Tips From A Newbie Conference Goer: How To Make The Most Of The Conference Part 3

Over the past two days we have gone over some ideas on how to make the most of the actual conference or event you are looking to attend.  If you missed either of those posts, you can check out the prep-work that goes into making sure you are ready to crush it by clicking here.  If you are wanting some tips and tricks to keep the momentum going and have better conversations and meet more folks, click here.

Now that the prep-work and attending the event are behind us, lets focus on what to do post-event.  (You can watch the video breakdown here)

  This is the time when we can reminisce about the awesome connections we have made and think about the new relationships that will be budding.  To use another gardening analogy, we now need to water the relationship seeds that you have planted through conversations, coffees, lunches and other types of meetings, and see which ones will flourish into great relationships.  To do this, you need to gather all of the business cards and contact information from the people you met and send them follow up emails.  This isn’t to say that you want to be besties with everyone, it’s just that you don’t know where these relationships can lead, and you don’t want to leave a sour taste in anyones mouth.  You especially need to follow up if you said you would.  This is also the time when you can take any of the interesting of fun facts you learned about them and put it in this nicely crafted follow up email.

The second step to the post-event is to make sure and follow up on what you said you were going to follow up on.  If you said you would send them a resume of someone you think would be a great fit for their organization, send the resume.  If you said that you would grab a coffee, set it up.  Whatever task or action you said you would do, do it.  You need to realize that your word and reputation are all you have.  If you sully it by being forgetful, it will almost be impossible to get it back in good standing.

The next thing we need to do is follow up with the 3-5 folks that we initially reached out to.  Even if you were not able to meet them, it is a good idea to get in front of them one last time, especially since you can reference something as relevant as the conference or event you all just attended together.  Just as with the initial email you sent to start a connection, you are not trying to sell them anything.  This isn’t about you, this is about them.  If you make these follow-up emails about you, they feel a little cheated and instead of watering these seeds of relationship, you are plucking them out of the good fertile soil and throwing them in the trash.

- [Source data]:
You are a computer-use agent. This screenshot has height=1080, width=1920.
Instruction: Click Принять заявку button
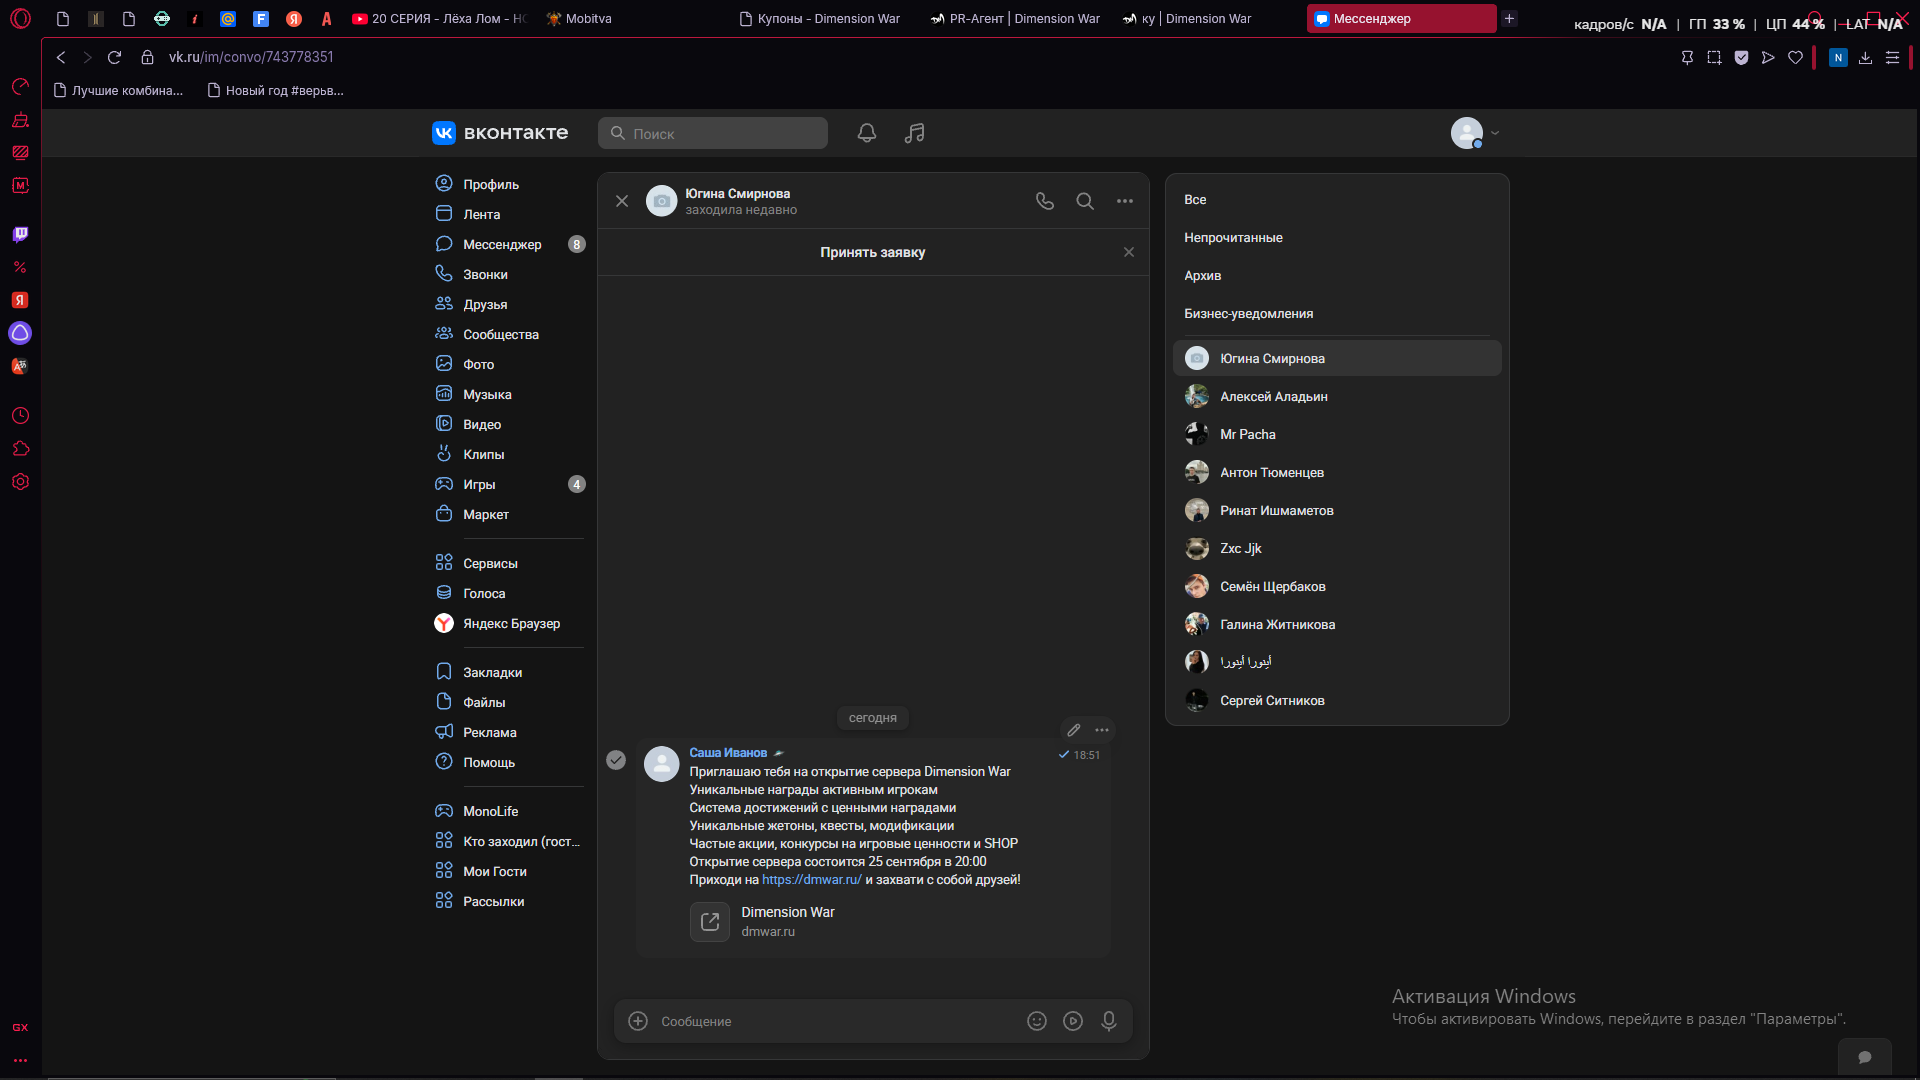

- [Short task]: Please explain, in one to three sentences, why the conference-tips post says you must carry out whatever you promised someone after the event.

- [Task solution]: Your word and reputation are all you have. If you damage them by being forgetful, it will be almost impossible to restore them to good standing.